◆ **Extracted text**
....................

So you did not know that you suffer at times from hebetude. We all do! This is a word that I had to look up when reading recently in the Sabbath Exercises readings of Thomas Chalmers (1780-1947) the Scottish minister and divine who was the subject of my Masters’ thesis when I studied in Edinburgh, Scotland many years ago. And if you are an avid reader of the author Joseph Conrad you may have come across the word, as it was a favorite of his. Hebetude means dullness or lethargy, or obtuseness or sluggishness of mind. Chalmers used it to describe his mental and spiritual dullness even when sometimes partaking of the Lord’s Supper or seeking spiritual refreshment from the Lord. Jesus said to Peter and his disciples when Peter asked him the meaning when he spoke in parables, “Are you still so dull? (Matthew 15:16).
Well, yes, we are at times “so dull, in a state of hebetude. It is a state of mind that is not unfamiliar to us in this pilgrimage of the Christian life. Chalmers wrote, “Rouse me from nature’s apathy and nature’s lethargic indifference to the things of faith. Bring the high interests of the unseen and eternal world to bear upon me; and with a realizing sense of these may I go forth on the work of diligent preparation for the life that is to come. Thou knowest my infirmities. Thou knowest the carnality, and the constant, the cleaving ungodliness of my heart. Turn this ungodliness away from it. Give me access to the fountain of life; and usher me into a mental panorama of brighter and clearer manifestation than I have yet enjoyed.
Is this not a prayer concerning something very near to your own experience? The writer of Hebrews wrote these words to Christians who were involved in the work of serving the saints and of following the Lord as his disciple, and he knew that sluggishness and apathy of mind in spiritual matters would dot their road. So he encouraged them to the same faith and patience that characterized the saints who have gone before us on a similar road, yet have now inherited the promises for which we still look.

....................

◆ **Dataset entries**
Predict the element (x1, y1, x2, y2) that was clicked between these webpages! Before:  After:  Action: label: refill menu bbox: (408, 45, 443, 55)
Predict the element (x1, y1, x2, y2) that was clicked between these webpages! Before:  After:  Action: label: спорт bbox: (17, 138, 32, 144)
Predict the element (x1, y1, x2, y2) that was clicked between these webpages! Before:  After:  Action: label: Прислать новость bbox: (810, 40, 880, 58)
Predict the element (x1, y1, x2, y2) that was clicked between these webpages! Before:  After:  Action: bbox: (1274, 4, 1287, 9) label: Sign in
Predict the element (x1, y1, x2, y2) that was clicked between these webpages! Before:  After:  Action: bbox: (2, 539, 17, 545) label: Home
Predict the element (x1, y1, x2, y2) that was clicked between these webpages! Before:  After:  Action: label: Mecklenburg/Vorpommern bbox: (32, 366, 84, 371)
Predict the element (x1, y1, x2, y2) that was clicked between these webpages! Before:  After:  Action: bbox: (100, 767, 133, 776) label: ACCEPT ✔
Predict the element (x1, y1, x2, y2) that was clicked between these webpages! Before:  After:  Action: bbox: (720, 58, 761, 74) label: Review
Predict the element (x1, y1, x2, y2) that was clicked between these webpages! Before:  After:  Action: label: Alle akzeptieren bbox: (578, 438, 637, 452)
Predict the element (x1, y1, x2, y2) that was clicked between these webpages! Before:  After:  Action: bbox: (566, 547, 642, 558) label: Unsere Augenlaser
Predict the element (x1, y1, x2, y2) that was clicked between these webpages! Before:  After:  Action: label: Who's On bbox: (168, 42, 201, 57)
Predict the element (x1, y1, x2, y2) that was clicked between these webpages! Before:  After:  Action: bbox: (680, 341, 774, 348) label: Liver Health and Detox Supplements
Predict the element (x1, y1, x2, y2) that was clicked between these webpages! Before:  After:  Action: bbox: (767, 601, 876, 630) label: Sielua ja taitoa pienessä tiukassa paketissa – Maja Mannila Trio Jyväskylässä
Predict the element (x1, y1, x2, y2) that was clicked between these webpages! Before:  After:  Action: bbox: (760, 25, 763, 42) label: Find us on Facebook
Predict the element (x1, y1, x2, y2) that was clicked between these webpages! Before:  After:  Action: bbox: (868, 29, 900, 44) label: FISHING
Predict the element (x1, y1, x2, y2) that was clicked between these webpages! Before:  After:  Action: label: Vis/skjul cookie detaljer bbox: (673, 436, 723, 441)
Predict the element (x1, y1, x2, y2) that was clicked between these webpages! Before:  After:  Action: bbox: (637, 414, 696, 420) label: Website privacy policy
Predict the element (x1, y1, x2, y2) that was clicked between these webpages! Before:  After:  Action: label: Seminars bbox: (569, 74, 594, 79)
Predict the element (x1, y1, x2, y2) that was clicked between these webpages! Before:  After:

....................

◆ **Tasks to carry out**
- A) Can you restate the hebetude piece from "Is this not" to "we still look.", swapping "sluggishness" for "slowness"?
- B) Answer these about the piece on hebetude:
(i) In what city did the author study when writing a Masters' thesis on Thomas Chalmers?
(ii) Which author is said to have favored the word "hebetude"?
(iii) Which biblical book's writer encouraged Christians to faith and patience?
- C) Could you carry on the piece about hebetude from its last sentence?

◆ **Answers**
- A)
Is this not a prayer concerning something very near to your own experience? The writer of Hebrews wrote these words to Christians who were involved in the work of serving the saints and of following the Lord as his disciple, and he knew that slowness and apathy of mind in spiritual matters would dot their road. So he encouraged them to the same faith and patience that characterized the saints who have gone before us on a similar road, yet have now inherited the promises for which we still look.

- B)
(i) Edinburgh, Scotland
(ii) Joseph Conrad
(iii) Hebrews

- C)
You may at times wonder if hebetude, spiritual lethargy in your mind, is unique to you. It is not! But it is a state of mind with which we should never be content and from which we constantly seek a way through. Chalmers said that in such a state he endeavored to keep his mind fixed on an objective; and the very best objective in the realm of Christian faith, he wrote, is the righteousness of Christ, which is the only plea and warrant for your acceptance with God; not your righteousness, you must remember, Christ’s!
Today, you need to be reminded that this struggle with hebetude in your life and mind is not only your disease, it infects us all. Fellow believers can be a help when their counsel and encouragement, especially when drenched with self-experience, is truly biblical; yet the most rewarding path through this malaise is the truth of going to the source of your salvation, your own Lord Jesus Christ, with perseverance, to get the comfort and sharpness of spiritual mind you must have, or you will never be satisfied. “I must have it; I will never be put off! Chalmers prayed, “Raise me above the degrading anxieties of the present evil world, and give me the confident gait, the elevated tone and purposes of an immortal creature. So may it be with you.